Critique


Denis Hollier

Les Dépossédés

Bataille, Caillois, Leiris, Malraux, Sartre


1993
Collection Critique , 208 pages
ISBN : 9782707314420
22.40 €


 Les études rassemblées dans ce volume ont pour objet l’héroïsme paradoxal d’écrivains qui, de Leiris à Malraux, de Sartre à Bataille et à Caillois, ont milité pour la naissance d’un monde qui n’aurait pas de place pour eux, dans lequel la littérature ne se verrait reconnaître aucun droit, un monde qui les attire parce qu’il exigerait d’eux le sacrifice de leur activité artistique, terre promise dont ils attendent une seule chose : qu’elle fasse d’eux des interdits de séjour. Si le XIXe siècle a été celui du sacre de l’écrivain, le XXe siècle qu’ils représentent aura été celui de son sacrifice. Là où leurs prédécesseurs se demandaient comment la littérature est possible, ils la veulent impossible et, quand ils s’interrogent sur ses conditions de possibilité, c’est pour être à même de les saper, de les défier.
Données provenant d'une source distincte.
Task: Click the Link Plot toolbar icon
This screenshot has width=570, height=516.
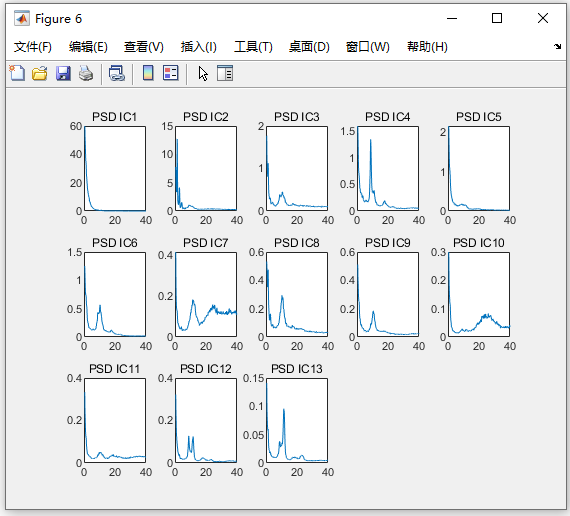Action: 117,73
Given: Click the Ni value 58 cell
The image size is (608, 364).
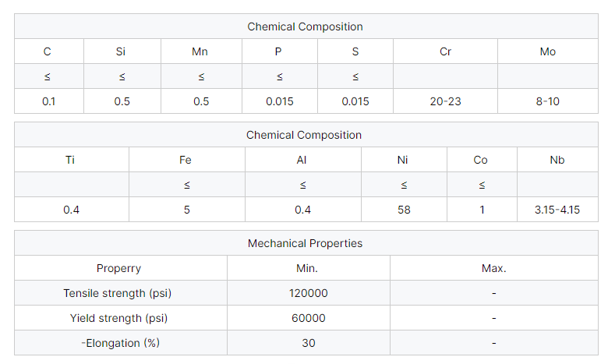Looking at the screenshot, I should pos(404,210).
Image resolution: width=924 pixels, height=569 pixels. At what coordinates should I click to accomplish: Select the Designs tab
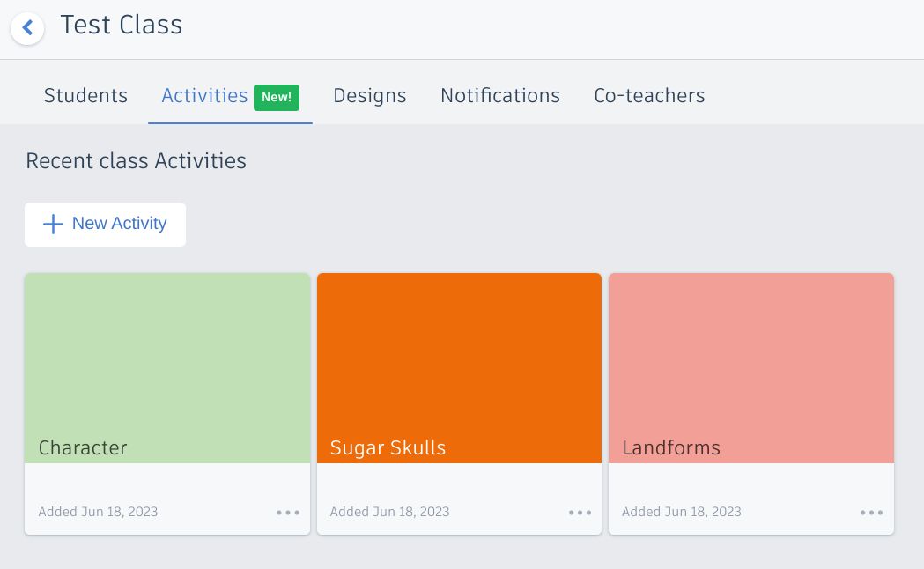(x=369, y=96)
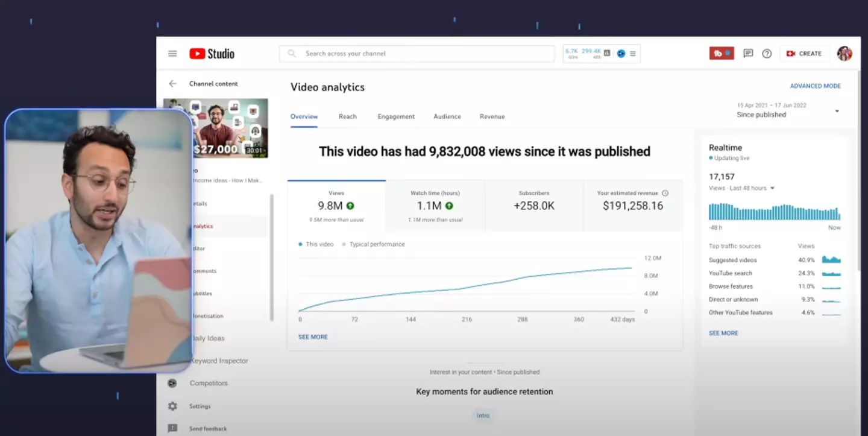Image resolution: width=868 pixels, height=436 pixels.
Task: Click the estimated revenue info icon
Action: [x=665, y=194]
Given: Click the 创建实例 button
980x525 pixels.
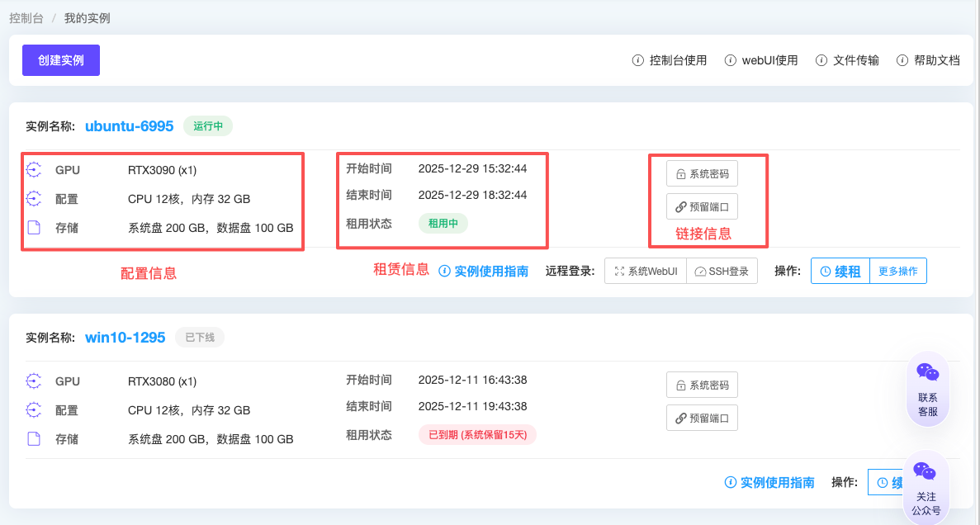Looking at the screenshot, I should 61,60.
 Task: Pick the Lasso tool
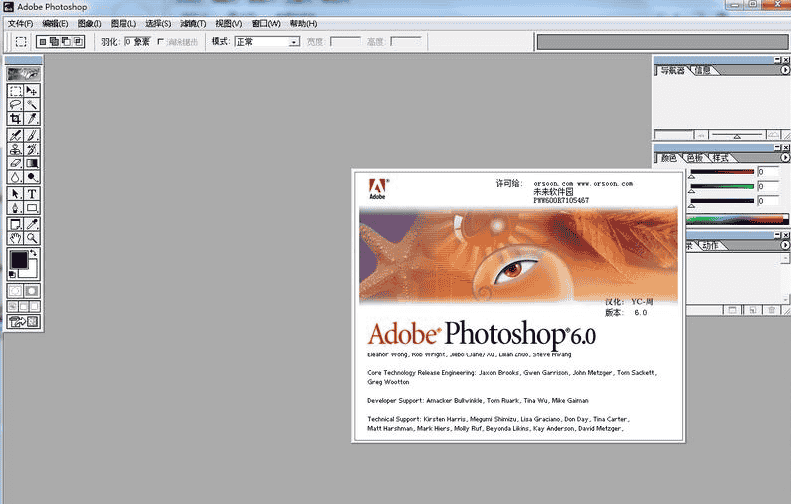pos(15,104)
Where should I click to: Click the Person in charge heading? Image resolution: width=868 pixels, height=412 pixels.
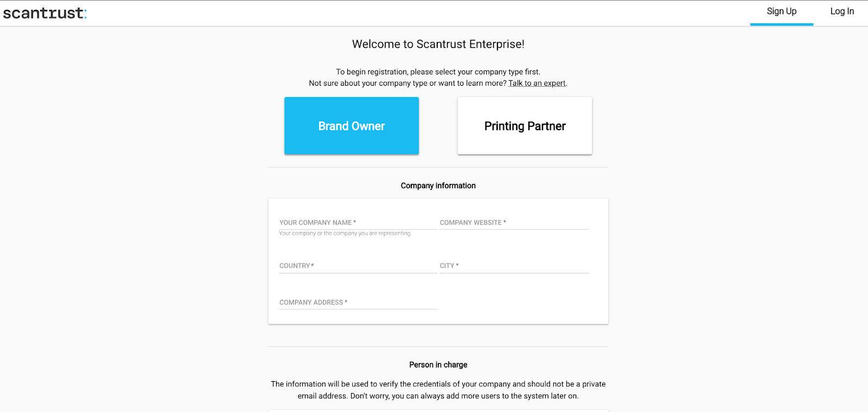click(438, 365)
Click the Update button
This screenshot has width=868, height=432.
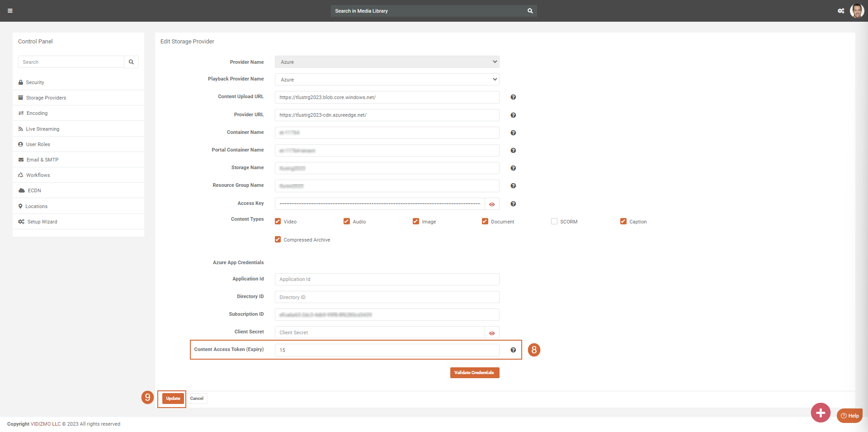173,399
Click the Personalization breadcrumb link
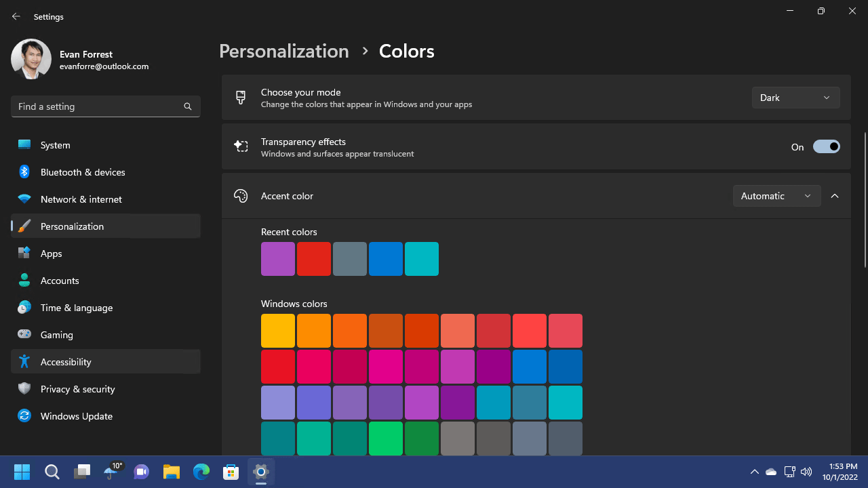The height and width of the screenshot is (488, 868). pos(284,51)
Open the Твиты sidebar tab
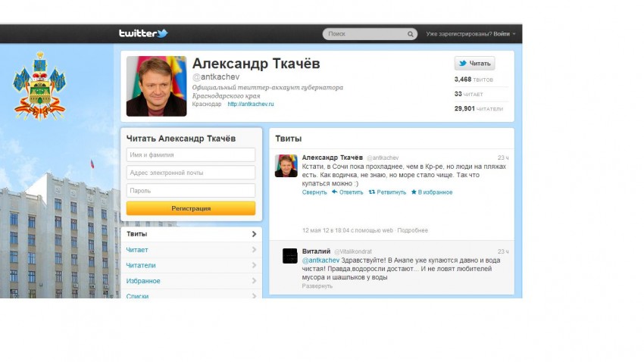Viewport: 644px width, 362px height. (x=192, y=234)
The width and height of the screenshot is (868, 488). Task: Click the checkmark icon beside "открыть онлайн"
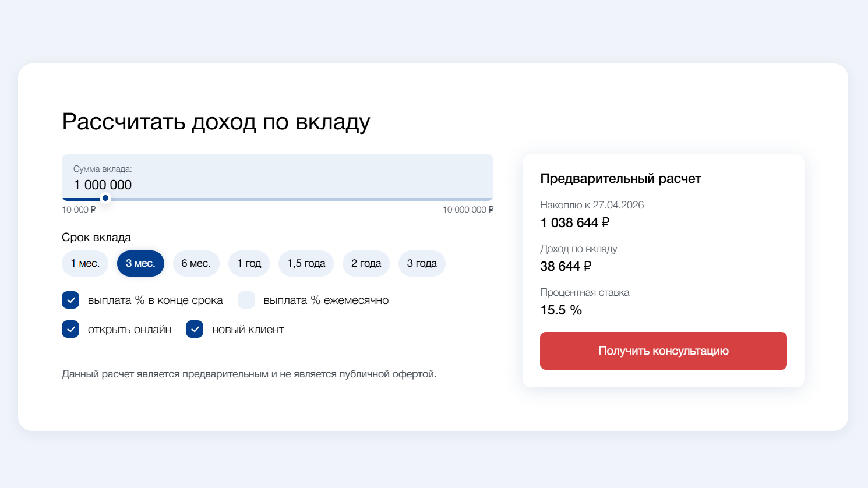(x=70, y=329)
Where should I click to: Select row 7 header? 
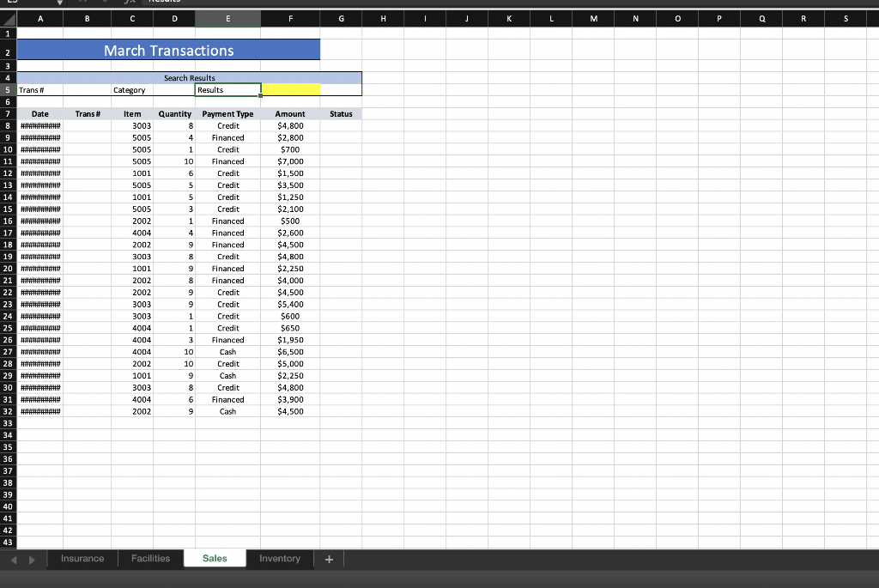tap(8, 113)
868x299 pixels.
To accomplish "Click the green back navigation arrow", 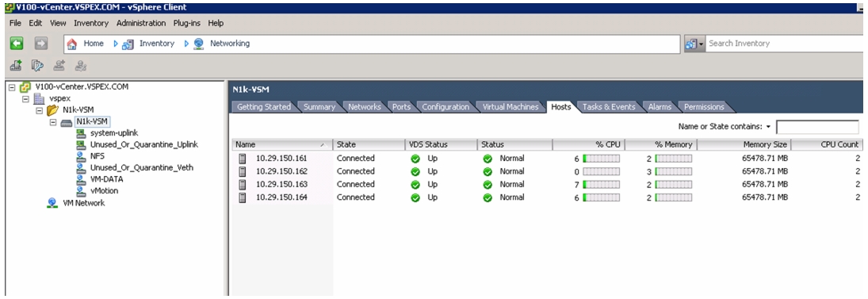I will [17, 44].
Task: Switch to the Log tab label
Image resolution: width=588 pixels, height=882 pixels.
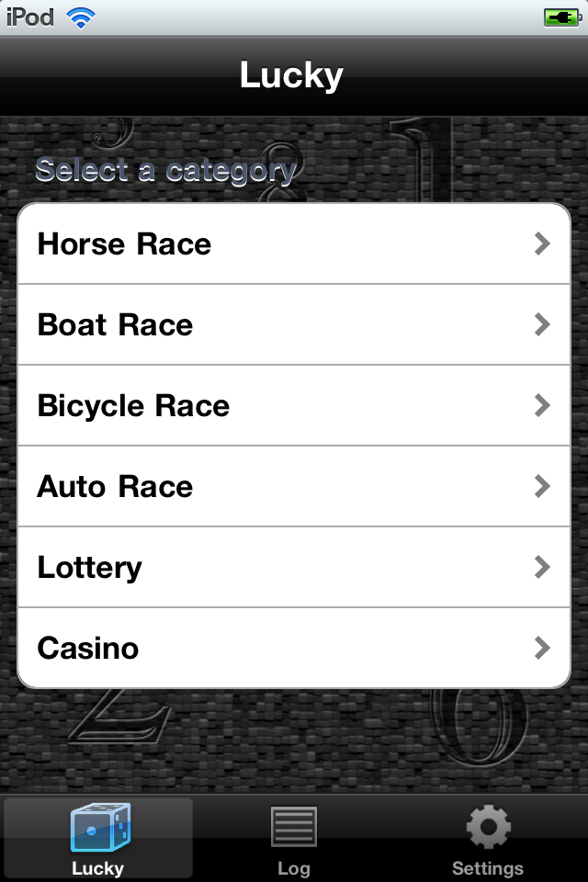Action: click(x=294, y=868)
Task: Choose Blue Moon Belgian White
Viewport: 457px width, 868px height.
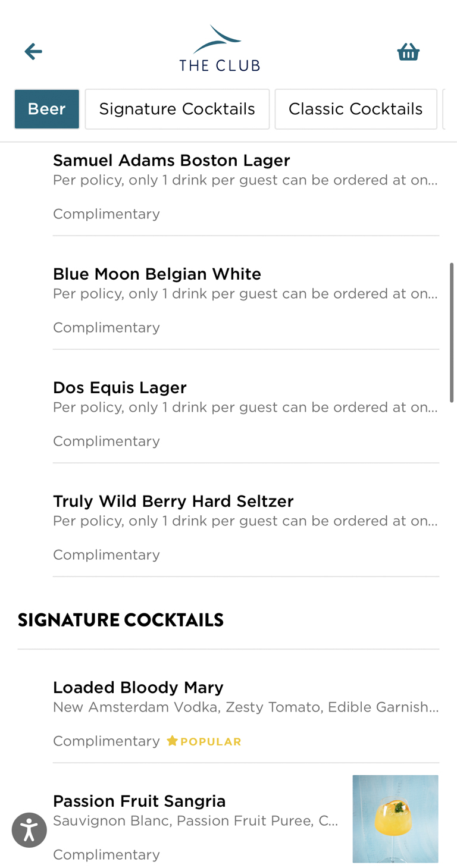Action: click(157, 274)
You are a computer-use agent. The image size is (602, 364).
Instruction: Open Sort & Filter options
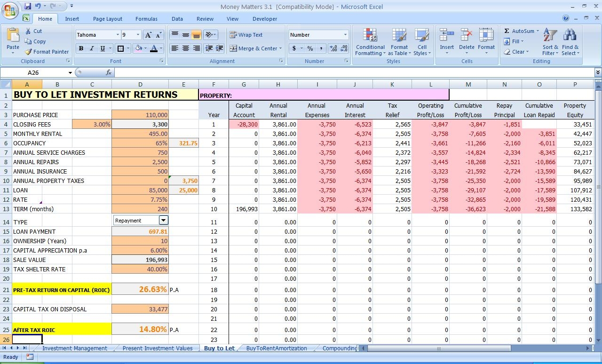click(x=549, y=42)
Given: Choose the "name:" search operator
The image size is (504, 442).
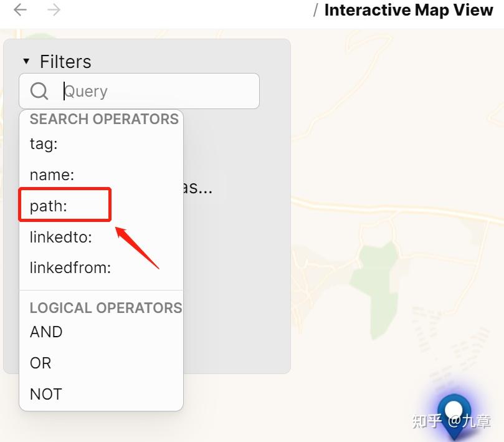Looking at the screenshot, I should tap(52, 175).
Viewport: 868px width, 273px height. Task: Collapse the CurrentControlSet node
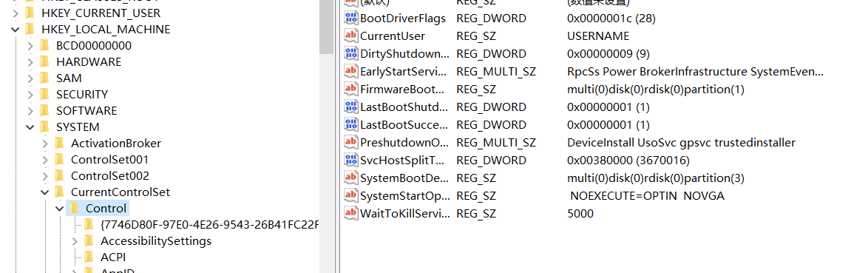pyautogui.click(x=45, y=192)
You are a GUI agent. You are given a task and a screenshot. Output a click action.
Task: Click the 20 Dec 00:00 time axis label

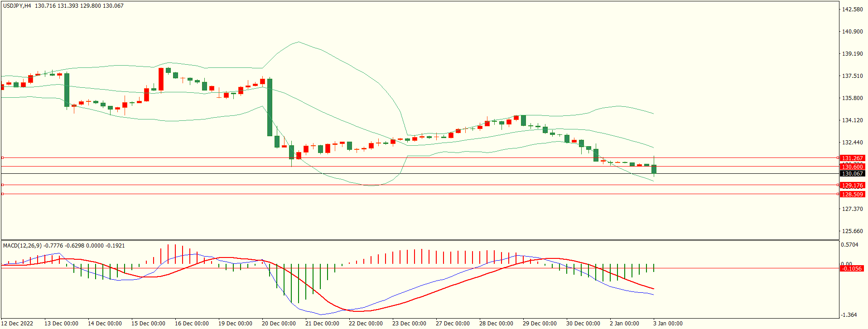coord(279,323)
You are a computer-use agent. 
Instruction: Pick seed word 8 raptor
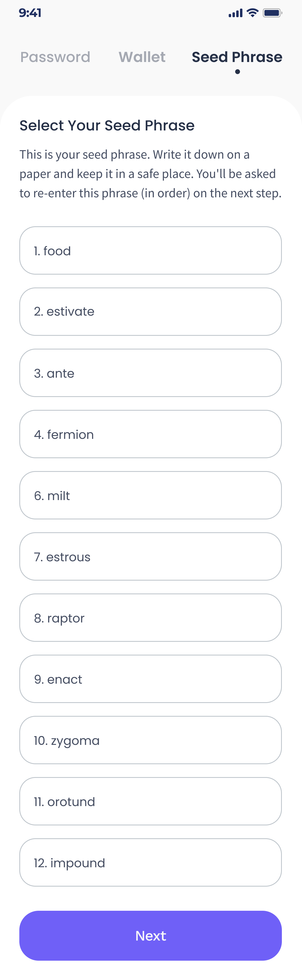[151, 618]
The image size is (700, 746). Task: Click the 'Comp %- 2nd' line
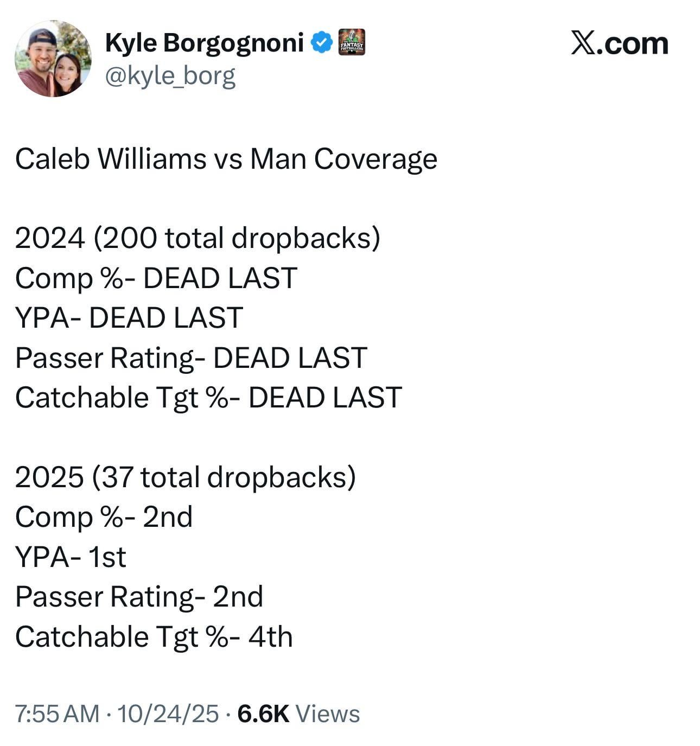[104, 517]
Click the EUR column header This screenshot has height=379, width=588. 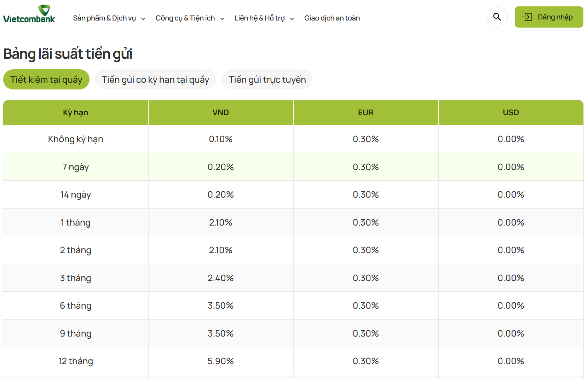(x=365, y=112)
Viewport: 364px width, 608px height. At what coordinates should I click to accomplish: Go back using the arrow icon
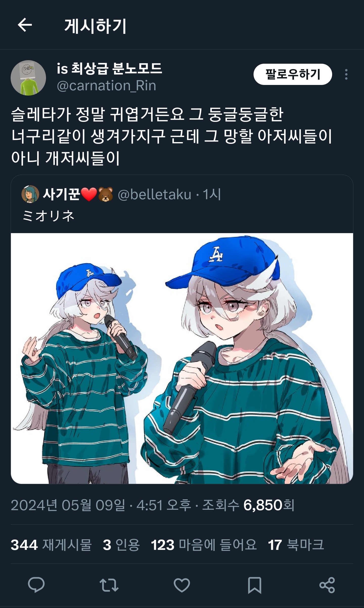(x=25, y=25)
L’engagement devient ici un exercice de dépossession, la forme extrême de l’automutilation, une déclinaison systématique des formes dépossessives et impersonnelles du langage et de l’existence.
Les démêlés de Leiris avec l’espace conjugal, les difficultés éprouvées par Sartre dans le maniement des particules possessives, les plaidoyers de Bataille en faveur d’un communisme pour lequel il avait peu de sympathie mais dont il escomptait une intolérance absolue à l’égard des valeurs qui lui tenaient à cœur, la fascination de Caillois pour la démission cléricale, les divers “ adieux aux plumes ” découlant de l’esthétisation de la contrainte politique : autant de formes revêtues par la passion de la dépossession qui a donné son ton à la guerre froide en littérature. 
Denis Hollier

‑‑‑‑‑ Table des matières ‑‑‑‑‑

La littérature doit-elle être possible ? – La poésie jusqu’à Z – Actes sans paroles – Mimétisme et castration 1937 – La tombe de Bataille – Le désir insatisfait – De l’équivoque entre littérature et politique – Crainte et tremblement à l’âge du surréalisme – À l’en-tête d’Holopherne – La valeur d’usage de l’impossible – L’adieu aux plumes – Note bibliographique.

‑‑‑‑‑ Extrait de l’ouvrage ‑‑‑‑‑

Le temps fort des débats sur la littérature engagée remonte à la Libération et au Qu’est-ce que la littérature ? de Sartre. Sartre, on le sait, ne demande pas aux écrivains de s’engager, il leur montre qu’ils le sont. Il ne leur demande pas de choisir entre une littérature engagée et une qui ne le serait pas. Il montre que, qu’ils le veuillent ou non, qu’ils le sachent ou non, l’engagement est une dimension constitutive de la littérature. Il ne s’agit donc pas de l’altruisme d’esthètes qui acceptent de s’oublier pour rejoindre les hommes : plus elle s’engage, mieux la littérature répond à sa définition, à sa vocation, moins elle s’oublie. Vouloir la littérature, c’est d’abord vouloir un monde dans lequel elle est possible, un monde qui lui reconnaisse le droit d’exister. L’écrivain doit travailler à ce qu’existe le monde qui lui donne les moyens d’écrire et d’être lu. La littérature engagée c’est donc, simplement, la littérature veillant elle-même à ses conditions de possibilité. Mais cette analyse implique que la littérature tienne à être possible.
Qu’est-ce que la littérature ? a provoqué une mémorable levée de boucliers. Du côté des dégagés, on disait que la littérature a mieux à faire qu’à porter le poids du monde : elle doit le faire oublier Un second type de critiques (celles, notamment, de Bataille et de Blanchot) a opposé à Sartre un engagement inverse. Il ne s’agissait plus ici de mettre la littérature à l’abri de la politique, de restaurer l’autonomie de l’art, de lui ménager des réserves dans lesquelles il serait à l’abri de la propagande. Il ne s’agissait plus de protéger l’art contre le monde. Il s’agissait au contraire de l’exposer à un monde où il n’aura plus de protecteur. 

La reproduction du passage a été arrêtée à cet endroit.